*** Begin section ***

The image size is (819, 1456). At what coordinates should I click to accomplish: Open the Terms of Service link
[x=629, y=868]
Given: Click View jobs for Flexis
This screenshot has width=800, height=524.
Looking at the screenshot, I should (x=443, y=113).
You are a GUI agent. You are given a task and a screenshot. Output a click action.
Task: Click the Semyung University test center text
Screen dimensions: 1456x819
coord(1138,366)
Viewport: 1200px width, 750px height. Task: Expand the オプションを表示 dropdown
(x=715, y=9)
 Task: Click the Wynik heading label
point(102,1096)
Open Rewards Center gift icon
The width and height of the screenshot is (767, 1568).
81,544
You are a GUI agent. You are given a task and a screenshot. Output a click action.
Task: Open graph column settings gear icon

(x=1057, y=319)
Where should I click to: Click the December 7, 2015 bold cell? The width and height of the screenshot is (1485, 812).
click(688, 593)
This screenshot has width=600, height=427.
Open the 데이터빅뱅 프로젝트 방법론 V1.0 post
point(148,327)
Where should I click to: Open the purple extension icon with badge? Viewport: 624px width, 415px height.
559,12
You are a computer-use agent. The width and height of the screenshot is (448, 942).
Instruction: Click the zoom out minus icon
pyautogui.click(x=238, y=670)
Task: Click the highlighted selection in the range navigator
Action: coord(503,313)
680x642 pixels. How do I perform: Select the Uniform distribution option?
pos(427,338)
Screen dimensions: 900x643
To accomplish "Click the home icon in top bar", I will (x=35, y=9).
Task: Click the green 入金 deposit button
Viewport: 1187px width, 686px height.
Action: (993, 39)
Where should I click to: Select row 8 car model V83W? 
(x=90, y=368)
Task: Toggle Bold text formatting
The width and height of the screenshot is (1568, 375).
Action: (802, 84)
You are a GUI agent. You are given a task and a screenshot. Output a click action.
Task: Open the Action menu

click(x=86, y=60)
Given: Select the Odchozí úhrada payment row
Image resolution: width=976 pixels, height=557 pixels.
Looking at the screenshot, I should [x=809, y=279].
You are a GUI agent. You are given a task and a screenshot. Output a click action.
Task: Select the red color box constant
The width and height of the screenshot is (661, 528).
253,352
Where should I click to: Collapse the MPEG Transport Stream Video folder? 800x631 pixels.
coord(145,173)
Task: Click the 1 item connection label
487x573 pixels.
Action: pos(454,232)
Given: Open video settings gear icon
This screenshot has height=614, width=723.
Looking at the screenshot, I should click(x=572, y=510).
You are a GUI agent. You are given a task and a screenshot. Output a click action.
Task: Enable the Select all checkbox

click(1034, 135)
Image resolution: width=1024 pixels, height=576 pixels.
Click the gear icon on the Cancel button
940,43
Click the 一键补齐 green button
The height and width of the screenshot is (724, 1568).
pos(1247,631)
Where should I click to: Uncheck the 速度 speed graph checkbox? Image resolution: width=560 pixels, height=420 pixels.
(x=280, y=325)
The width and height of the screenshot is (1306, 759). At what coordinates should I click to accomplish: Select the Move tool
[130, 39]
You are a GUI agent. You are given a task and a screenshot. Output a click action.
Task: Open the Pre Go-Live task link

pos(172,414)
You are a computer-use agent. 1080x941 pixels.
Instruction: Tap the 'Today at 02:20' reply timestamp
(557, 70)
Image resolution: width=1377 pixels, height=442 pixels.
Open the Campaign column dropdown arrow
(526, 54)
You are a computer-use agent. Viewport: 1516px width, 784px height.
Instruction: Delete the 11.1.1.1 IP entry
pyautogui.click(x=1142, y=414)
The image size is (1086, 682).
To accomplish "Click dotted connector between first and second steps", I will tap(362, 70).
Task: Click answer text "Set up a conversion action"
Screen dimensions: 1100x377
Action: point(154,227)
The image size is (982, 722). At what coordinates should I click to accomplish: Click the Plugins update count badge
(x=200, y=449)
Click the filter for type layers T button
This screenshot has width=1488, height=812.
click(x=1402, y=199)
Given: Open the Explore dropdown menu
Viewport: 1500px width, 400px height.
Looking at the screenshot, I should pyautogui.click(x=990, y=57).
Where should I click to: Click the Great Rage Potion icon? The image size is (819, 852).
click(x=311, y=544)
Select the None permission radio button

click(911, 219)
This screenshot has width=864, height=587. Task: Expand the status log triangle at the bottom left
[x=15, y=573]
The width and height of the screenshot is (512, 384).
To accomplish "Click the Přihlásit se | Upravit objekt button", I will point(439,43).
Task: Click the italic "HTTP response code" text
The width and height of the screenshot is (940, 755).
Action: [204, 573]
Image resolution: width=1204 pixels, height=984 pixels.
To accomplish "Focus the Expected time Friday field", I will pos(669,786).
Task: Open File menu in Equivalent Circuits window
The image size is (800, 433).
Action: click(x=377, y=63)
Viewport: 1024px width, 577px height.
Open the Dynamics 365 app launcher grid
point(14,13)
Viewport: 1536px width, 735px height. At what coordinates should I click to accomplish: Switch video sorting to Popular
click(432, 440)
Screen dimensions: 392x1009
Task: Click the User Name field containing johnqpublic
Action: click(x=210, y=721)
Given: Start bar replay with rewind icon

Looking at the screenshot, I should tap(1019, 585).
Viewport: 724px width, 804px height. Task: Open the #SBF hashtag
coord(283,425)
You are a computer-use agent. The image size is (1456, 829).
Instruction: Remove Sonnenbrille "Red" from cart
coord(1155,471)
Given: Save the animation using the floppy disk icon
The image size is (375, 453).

*** End section ***

• **TASK TO COMPLETE**:
Write down every line of the data exactly as it appears above.

• **TASK OUTPUT**:
The image size is (819, 1456). At what coordinates should I click to accomplish: Open the Terms of Service link
[x=629, y=868]
Given: Click View jobs for Flexis
This screenshot has width=800, height=524.
Looking at the screenshot, I should (x=443, y=113).
You are a GUI agent. You are given a task and a screenshot. Output a click action.
Task: Click the Semyung University test center text
Screen dimensions: 1456x819
coord(1138,366)
Viewport: 1200px width, 750px height. Task: Expand the オプションを表示 dropdown
(x=715, y=9)
 Task: Click the Wynik heading label
point(102,1096)
Open Rewards Center gift icon
The width and height of the screenshot is (767, 1568).
81,544
You are a GUI agent. You are given a task and a screenshot. Output a click action.
Task: Open graph column settings gear icon

(x=1057, y=319)
Where should I click to: Click the December 7, 2015 bold cell? The width and height of the screenshot is (1485, 812).
click(688, 593)
This screenshot has width=600, height=427.
Open the 데이터빅뱅 프로젝트 방법론 V1.0 post
point(148,327)
Where should I click to: Open the purple extension icon with badge? Viewport: 624px width, 415px height.
559,12
You are a computer-use agent. The width and height of the screenshot is (448, 942).
Instruction: Click the zoom out minus icon
pyautogui.click(x=238, y=670)
Task: Click the highlighted selection in the range navigator
Action: coord(503,313)
680x642 pixels. How do I perform: Select the Uniform distribution option?
pos(427,338)
Screen dimensions: 900x643
To accomplish "Click the home icon in top bar", I will (x=35, y=9).
Task: Click the green 入金 deposit button
Viewport: 1187px width, 686px height.
Action: (993, 39)
Where should I click to: Select row 8 car model V83W? 
(x=90, y=368)
Task: Toggle Bold text formatting
The width and height of the screenshot is (1568, 375).
Action: (802, 84)
You are a GUI agent. You are given a task and a screenshot. Output a click action.
Task: Open the Action menu

click(x=86, y=60)
Given: Select the Odchozí úhrada payment row
Image resolution: width=976 pixels, height=557 pixels.
Looking at the screenshot, I should [x=809, y=279].
You are a GUI agent. You are given a task and a screenshot. Output a click action.
Task: Select the red color box constant
The width and height of the screenshot is (661, 528).
253,352
Where should I click to: Collapse the MPEG Transport Stream Video folder? 800x631 pixels.
coord(145,173)
Task: Click the 1 item connection label
487x573 pixels.
Action: pos(454,232)
Given: Open video settings gear icon
This screenshot has height=614, width=723.
Looking at the screenshot, I should click(x=572, y=510).
You are a GUI agent. You are given a task and a screenshot. Output a click action.
Task: Enable the Select all checkbox

click(1034, 135)
Image resolution: width=1024 pixels, height=576 pixels.
Click the gear icon on the Cancel button
940,43
Click the 一键补齐 green button
The height and width of the screenshot is (724, 1568).
pos(1247,631)
Where should I click to: Uncheck the 速度 speed graph checkbox? Image resolution: width=560 pixels, height=420 pixels.
(x=280, y=325)
The width and height of the screenshot is (1306, 759). At what coordinates should I click to accomplish: Select the Move tool
[130, 39]
You are a GUI agent. You are given a task and a screenshot. Output a click action.
Task: Open the Pre Go-Live task link

pos(172,414)
You are a computer-use agent. 1080x941 pixels.
Instruction: Tap the 'Today at 02:20' reply timestamp
(557, 70)
Image resolution: width=1377 pixels, height=442 pixels.
Open the Campaign column dropdown arrow
(526, 54)
You are a computer-use agent. Viewport: 1516px width, 784px height.
Instruction: Delete the 11.1.1.1 IP entry
pyautogui.click(x=1142, y=414)
The image size is (1086, 682).
To accomplish "Click dotted connector between first and second steps", I will tap(362, 70).
Task: Click answer text "Set up a conversion action"
Screen dimensions: 1100x377
Action: point(154,227)
The image size is (982, 722). At what coordinates should I click to accomplish: Click the Plugins update count badge
(x=200, y=449)
Click the filter for type layers T button
This screenshot has width=1488, height=812.
click(x=1402, y=199)
Given: Open the Explore dropdown menu
Viewport: 1500px width, 400px height.
Looking at the screenshot, I should pyautogui.click(x=990, y=57).
Where should I click to: Click the Great Rage Potion icon? The image size is (819, 852).
click(x=311, y=544)
Select the None permission radio button

click(911, 219)
This screenshot has width=864, height=587. Task: Expand the status log triangle at the bottom left
[x=15, y=573]
The width and height of the screenshot is (512, 384).
To accomplish "Click the Přihlásit se | Upravit objekt button", I will point(439,43).
Task: Click the italic "HTTP response code" text
The width and height of the screenshot is (940, 755).
Action: [204, 573]
Image resolution: width=1204 pixels, height=984 pixels.
To accomplish "Focus the Expected time Friday field", I will pos(669,786).
Task: Open File menu in Equivalent Circuits window
The image size is (800, 433).
Action: click(x=377, y=63)
Viewport: 1024px width, 577px height.
Open the Dynamics 365 app launcher grid
point(14,13)
Viewport: 1536px width, 735px height. At what coordinates should I click to accomplish: Switch video sorting to Popular
click(432, 440)
Screen dimensions: 392x1009
Task: Click the User Name field containing johnqpublic
Action: click(x=210, y=721)
Given: Start bar replay with rewind icon

Looking at the screenshot, I should tap(1019, 585).
Viewport: 724px width, 804px height. Task: Open the #SBF hashtag
coord(283,425)
You are a computer-use agent. The image size is (1456, 829).
Instruction: Remove Sonnenbrille "Red" from cart
coord(1155,471)
Given: Save the animation using the floppy disk icon
The image size is (375, 453).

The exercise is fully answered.